Innovations in packaging and resource impact

GE Healthcare says a study examining the environmental impact of its +PlusPak polymer bottle has superior environmental benefits compared to its glass counterparts.

Healthcare clinicians traditionally use glass bottles for storage, handling, and disposal of contrast imaging agents for X-ray and MRI procedures. Traditional glass bottles have challenges, as clinicians risk breakage and possible injuries, loss of product, cleanup needed upon breakage, as well as the cost of proper disposal after use.

GE’s life cycle assessment study compared the polymer bottle to traditional glass bottles, and showed that polymer bottles can provide the following advantages including:

  • End-of-life disposal: Polymer bottles in the US are most likely to be treated as municipal waste versus glass bottles, which must be disposed of in a sharps container followed by autoclaving and landfilling. The resources for disposing of the polymer bottle are less demanding
  • Packaging and transport: Sensitivity to air freight, secondary packaging, and lower mass of the polymer bottles all contribute to fewer carbon emissions
  • Insights from this study may suggest cost implications for radiology departments, as switching from glass packaging to GE Healthcare’s innovative +PlusPak polymer bottle could reduce contrast media related red-bag waste costs by as much as 78 percent

Fifty-four percent of global health care professionals say their hospitals currently incorporate sustainability into purchasing decisions, and 80 percent expect that to be the case in two years, according to a September Harris Poll commissioned by Johnson & Johnson.
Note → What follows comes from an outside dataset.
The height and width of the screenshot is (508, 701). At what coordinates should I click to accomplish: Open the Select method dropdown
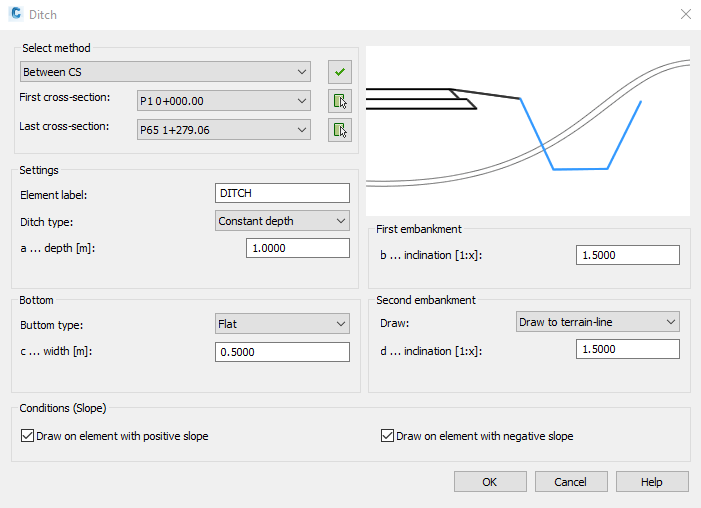tap(165, 72)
Read more: http://www.environmentalleader.com/2014/11/25/ge-healthcare-polymer-bottle-cuts-waste-disposal-costs/

 

The research paper is comprehensive and the conclusions are in some part compelling. We need many more research studies like that one, to inform developments in product packaging and its impact on carbon footprint, cost and disposal options. The obvious answer isn’t always the best answer, and that holds true in particular to many of the decisions made by the Environment Agency concerning healthcare waste disposal requirements.

Too often, these decisions are based on ideological constructs created with no scientific foundation. There is sometimes much faux justification offered, and on other occasions nothing at all. Regrettably, once these constructs become operational there may be no going back as the construct takes on an air of respectability that makes funding of the research that really should have come first so difficult to secure.

In the case of the  +PlusPak polymer bottle,  the work that has been done to investigate its value may give it a commercial advantage. Let’s hope so. Will it change the mind of manufacturing sector who can see increased margins or lowered prices?  Possible.

And will it persuade buyers? That is the crucial question. With some smart sales patter, possibly but unless prices are lower it seems that the end of pipe impact would be too small to achieve any saving in disposal costs, and certainly not change disposal practice. So, unless we all change our approach, this research may have little real impact. We should hope otherwise – let’s look back in 10-15 years and see how thinks have changed.